What is the major substrate for hepatic gluconeogenesis in a marathon runner?

From the Guidelines

The major substrate for hepatic gluconeogenesis during a marathon run is lactate. During prolonged exercise like marathon running, the liver maintains blood glucose levels through gluconeogenesis, with lactate serving as the primary precursor. As muscles work intensely, they produce lactate through anaerobic glycolysis, which is then transported to the liver via the bloodstream in what's known as the Cori cycle. The liver converts this lactate back into glucose, which returns to the bloodstream to fuel working muscles. While alanine (from muscle protein breakdown) and glycerol (from fat metabolism) also contribute to gluconeogenesis during extended exercise, lactate provides the largest contribution, accounting for approximately 60-70% of gluconeogenic substrates. This recycling process is crucial for endurance athletes as it helps maintain blood glucose levels when glycogen stores become depleted, typically after about 90 minutes of sustained exercise, allowing the marathon runner to continue performing despite diminishing energy reserves 1.

Key Points

• Lactate is the primary substrate for hepatic gluconeogenesis during marathon running
• The Cori cycle plays a crucial role in converting lactate back into glucose
• Lactate provides approximately 60-70% of gluconeogenic substrates during extended exercise
• Glycogen stores become depleted after about 90 minutes of sustained exercise, making gluconeogenesis crucial for maintaining blood glucose levels

Importance of Gluconeogenesis

Gluconeogenesis is essential for maintaining blood glucose levels during prolonged exercise, as it allows the liver to produce glucose from non-carbohydrate sources. This process is critical for endurance athletes, as it enables them to continue performing despite diminishing energy reserves. The liver's ability to convert lactate back into glucose through the Cori cycle is a key component of this process, and lactate provides the largest contribution to gluconeogenic substrates during extended exercise 1.

Clinical Implications

Understanding the role of lactate in hepatic gluconeogenesis during marathon running has important clinical implications for endurance athletes. By recognizing the importance of lactate as a substrate for gluconeogenesis, athletes and coaches can develop strategies to optimize glucose production and maintain blood glucose levels during prolonged exercise. This can include consuming carbohydrates during exercise, as well as incorporating training strategies that enhance the body's ability to utilize lactate as a fuel source 1.

From the Research

Major Substrate for Hepatic Gluconeogenesis

• Lactate is considered a major substrate for hepatic gluconeogenesis during exercise, as it is increased in the blood and can be converted to glucose in the liver 2.
• Glycerol is also a substrate for gluconeogenesis, but its importance is less than that of lactate 3, 2.
• Alanine and glutamine are glucogenic amino acids that can contribute to gluconeogenesis, but their role is more significant in certain physiological and pathological conditions, such as starvation, diabetes, and liver cirrhosis 4.
• Pyruvate is a major gluconeogenic substrate that requires import into the mitochondrial matrix for channeling into gluconeogenesis, and the mitochondrial pyruvate carrier (MPC) is required for efficient regulation of hepatic gluconeogenesis 5.

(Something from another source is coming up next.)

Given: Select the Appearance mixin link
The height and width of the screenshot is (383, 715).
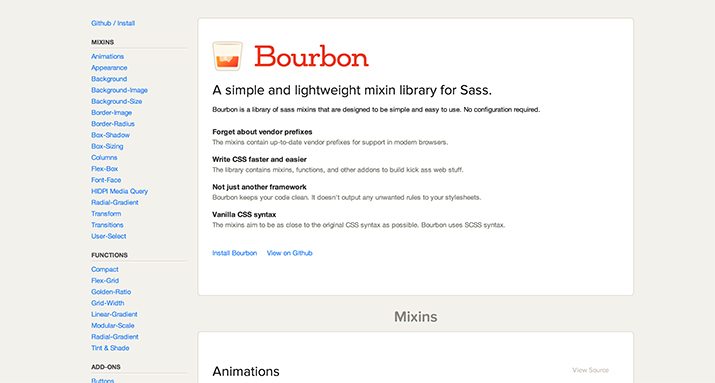Looking at the screenshot, I should (109, 68).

Substrate Utilization During Exercise

• During exercise, the liver increases glucose production through gluconeogenesis, and lactate is a major precursor for this process 6, 2.
• The importance of precursor supply to maintain basal glucose production is confirmed by the response to dichloroacetate (DCA), which decreases the fluxes of pyruvate, alanine, and lactate, and reduces glucose production 3.
• Endurance training increases the ability to achieve a higher relative exercise intensity and absolute power output at the lactate threshold without a significant decrease in gluconeogenesis 6.